# THE PROBLEM
Your job is to copy every record exactly.

==== DATASET

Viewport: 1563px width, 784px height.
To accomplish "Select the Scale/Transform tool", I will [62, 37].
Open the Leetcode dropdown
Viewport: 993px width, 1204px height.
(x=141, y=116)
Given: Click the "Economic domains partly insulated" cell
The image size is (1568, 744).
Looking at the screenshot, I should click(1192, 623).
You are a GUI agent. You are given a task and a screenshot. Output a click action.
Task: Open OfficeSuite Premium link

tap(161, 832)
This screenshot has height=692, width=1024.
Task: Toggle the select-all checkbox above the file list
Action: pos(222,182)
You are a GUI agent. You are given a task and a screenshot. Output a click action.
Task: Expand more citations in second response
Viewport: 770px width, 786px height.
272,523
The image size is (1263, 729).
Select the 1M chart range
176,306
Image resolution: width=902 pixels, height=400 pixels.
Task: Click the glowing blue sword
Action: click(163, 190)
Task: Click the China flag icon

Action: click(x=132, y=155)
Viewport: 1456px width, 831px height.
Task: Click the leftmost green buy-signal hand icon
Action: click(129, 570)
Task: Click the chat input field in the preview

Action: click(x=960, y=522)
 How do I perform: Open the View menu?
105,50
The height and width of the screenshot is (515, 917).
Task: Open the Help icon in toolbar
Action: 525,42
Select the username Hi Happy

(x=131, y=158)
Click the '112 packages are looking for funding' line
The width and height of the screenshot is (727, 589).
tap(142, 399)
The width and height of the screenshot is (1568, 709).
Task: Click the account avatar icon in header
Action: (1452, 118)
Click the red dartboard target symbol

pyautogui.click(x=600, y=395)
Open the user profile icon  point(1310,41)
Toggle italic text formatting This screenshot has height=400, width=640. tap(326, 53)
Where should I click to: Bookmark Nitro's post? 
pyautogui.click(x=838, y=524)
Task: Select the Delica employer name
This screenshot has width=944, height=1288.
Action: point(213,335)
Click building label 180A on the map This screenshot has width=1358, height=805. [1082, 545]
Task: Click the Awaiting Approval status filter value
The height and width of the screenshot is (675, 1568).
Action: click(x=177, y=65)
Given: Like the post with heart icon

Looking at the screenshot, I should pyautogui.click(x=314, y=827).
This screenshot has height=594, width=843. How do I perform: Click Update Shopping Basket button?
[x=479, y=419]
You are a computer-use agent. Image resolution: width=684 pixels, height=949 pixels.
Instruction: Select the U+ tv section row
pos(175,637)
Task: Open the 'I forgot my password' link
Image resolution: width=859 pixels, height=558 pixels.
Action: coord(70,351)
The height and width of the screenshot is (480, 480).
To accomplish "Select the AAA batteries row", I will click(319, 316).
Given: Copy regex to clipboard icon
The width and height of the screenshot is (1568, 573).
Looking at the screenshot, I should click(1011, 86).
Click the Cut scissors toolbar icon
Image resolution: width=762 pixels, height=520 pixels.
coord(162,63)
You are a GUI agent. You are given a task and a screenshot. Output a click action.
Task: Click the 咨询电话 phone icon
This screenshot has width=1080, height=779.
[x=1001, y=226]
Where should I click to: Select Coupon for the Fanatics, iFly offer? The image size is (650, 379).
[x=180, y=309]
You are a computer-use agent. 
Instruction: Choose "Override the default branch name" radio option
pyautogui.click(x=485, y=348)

========

# SOLUTION TO THE PROBLEM
Viewport: 1563px width, 784px height.
To accomplish "Select the Scale/Transform tool", I will [62, 37].
Open the Leetcode dropdown
Viewport: 993px width, 1204px height.
(x=141, y=116)
Given: Click the "Economic domains partly insulated" cell
The image size is (1568, 744).
Looking at the screenshot, I should click(1192, 623).
You are a GUI agent. You are given a task and a screenshot. Output a click action.
Task: Open OfficeSuite Premium link

tap(161, 832)
This screenshot has height=692, width=1024.
Task: Toggle the select-all checkbox above the file list
Action: pos(222,182)
You are a GUI agent. You are given a task and a screenshot. Output a click action.
Task: Expand more citations in second response
Viewport: 770px width, 786px height.
272,523
The image size is (1263, 729).
Select the 1M chart range
176,306
Image resolution: width=902 pixels, height=400 pixels.
Task: Click the glowing blue sword
Action: click(163, 190)
Task: Click the China flag icon

Action: click(x=132, y=155)
Viewport: 1456px width, 831px height.
Task: Click the leftmost green buy-signal hand icon
Action: click(129, 570)
Task: Click the chat input field in the preview

Action: click(x=960, y=522)
 How do I perform: Open the View menu?
105,50
The height and width of the screenshot is (515, 917).
Task: Open the Help icon in toolbar
Action: 525,42
Select the username Hi Happy

(x=131, y=158)
Click the '112 packages are looking for funding' line
The width and height of the screenshot is (727, 589).
tap(142, 399)
The width and height of the screenshot is (1568, 709).
Task: Click the account avatar icon in header
Action: (1452, 118)
Click the red dartboard target symbol

pyautogui.click(x=600, y=395)
Open the user profile icon  point(1310,41)
Toggle italic text formatting This screenshot has height=400, width=640. tap(326, 53)
Where should I click to: Bookmark Nitro's post? 
pyautogui.click(x=838, y=524)
Task: Select the Delica employer name
This screenshot has width=944, height=1288.
Action: point(213,335)
Click building label 180A on the map This screenshot has width=1358, height=805. [1082, 545]
Task: Click the Awaiting Approval status filter value
The height and width of the screenshot is (675, 1568).
Action: click(x=177, y=65)
Given: Like the post with heart icon

Looking at the screenshot, I should pyautogui.click(x=314, y=827).
This screenshot has height=594, width=843. How do I perform: Click Update Shopping Basket button?
[x=479, y=419]
You are a computer-use agent. Image resolution: width=684 pixels, height=949 pixels.
Instruction: Select the U+ tv section row
pos(175,637)
Task: Open the 'I forgot my password' link
Image resolution: width=859 pixels, height=558 pixels.
Action: coord(70,351)
The height and width of the screenshot is (480, 480).
To accomplish "Select the AAA batteries row", I will click(319, 316).
Given: Copy regex to clipboard icon
The width and height of the screenshot is (1568, 573).
Looking at the screenshot, I should click(1011, 86).
Click the Cut scissors toolbar icon
Image resolution: width=762 pixels, height=520 pixels.
coord(162,63)
You are a GUI agent. You are given a task and a screenshot. Output a click action.
Task: Click the 咨询电话 phone icon
This screenshot has width=1080, height=779.
[x=1001, y=226]
Where should I click to: Select Coupon for the Fanatics, iFly offer? The image size is (650, 379).
[x=180, y=309]
You are a computer-use agent. 
Instruction: Choose "Override the default branch name" radio option
pyautogui.click(x=485, y=348)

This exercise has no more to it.